A Pvr–AP-1–Mmp1 signaling pathway is activated in astrocytes upon traumatic brain injury

Traumatic brain injury (TBI) caused by external mechanical forces is a major health burden worldwide, but the underlying mechanism in glia remains largely unclear. We report herein that Drosophila adults exhibit a defective blood-brain-barrier (BBB), elevated innate immune responses, and appear to be hypertrophy of astrocytes upon consecutive strikes with a high-impact trauma device.
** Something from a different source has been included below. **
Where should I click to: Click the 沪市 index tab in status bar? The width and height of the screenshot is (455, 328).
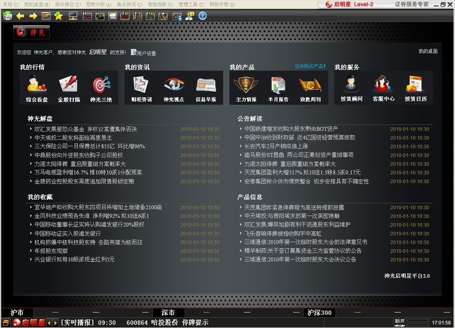17,313
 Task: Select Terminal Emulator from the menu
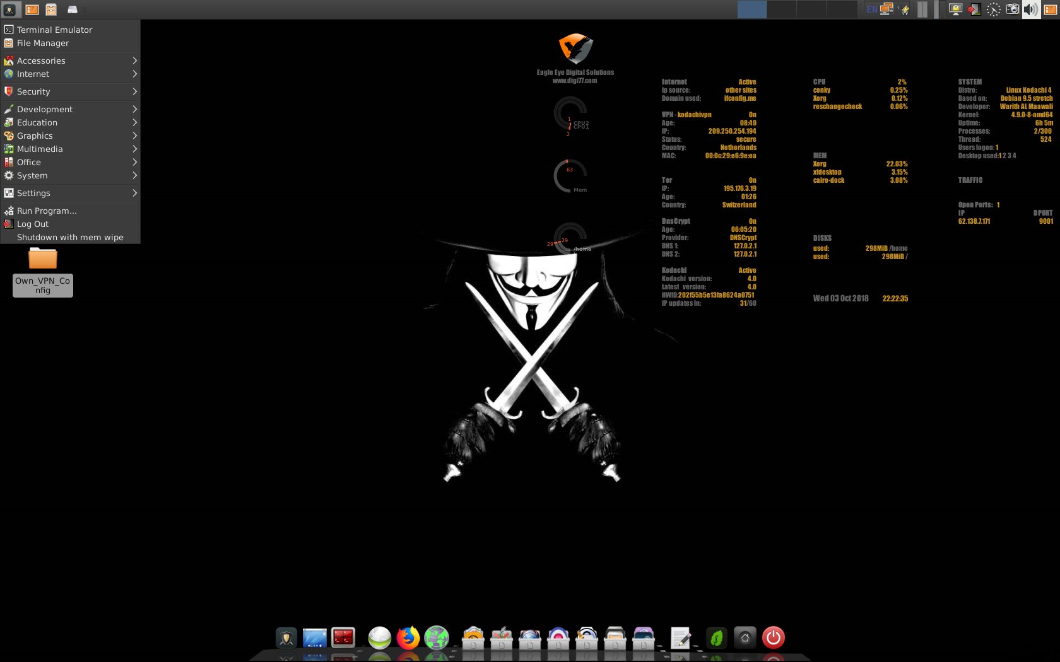[x=54, y=30]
RNA sequencing (RNA-seq) analysis of these astrocytes revealed upregulated expression of genes encoding PDGF and VEGF receptor-related (Pvr, a receptor tyrosine kinase (RTK)), adaptor protein complex 1 (AP-1, a transcription factor complex of the c-Jun N-terminal Kinase (JNK) pathway) composed of Jun-related antigen (Jra) and kayak (kay), and matrix metalloproteinase 1 (Mmp1) following TBI. Interestingly, Pvr is both required and sufficient for AP-1 and Mmp1 upregulation, while knockdown of AP-1 expression in the background of Pvr overexpression in astrocytes rescued Mmp1 upregulation upon TBI, indicating that Pvr acts as the upstream receptor for the downstream AP-1–Mmp1 transduction. Moreover, dynamin-associated endocytosis was found to be an important regulatory step in downregulating Pvr signaling. Our results identify a new Pvr–AP-1–Mmp1 signaling pathway in astrocytes in response to TBI, providing potential targets for developing new therapeutic strategies of TBI. To investigate the astrocyte function in Drosophila brain after traumatic brain injury, we sorting astrocytes from brain tissues before and 4 and 24hours after injury. Each group has 5 replications.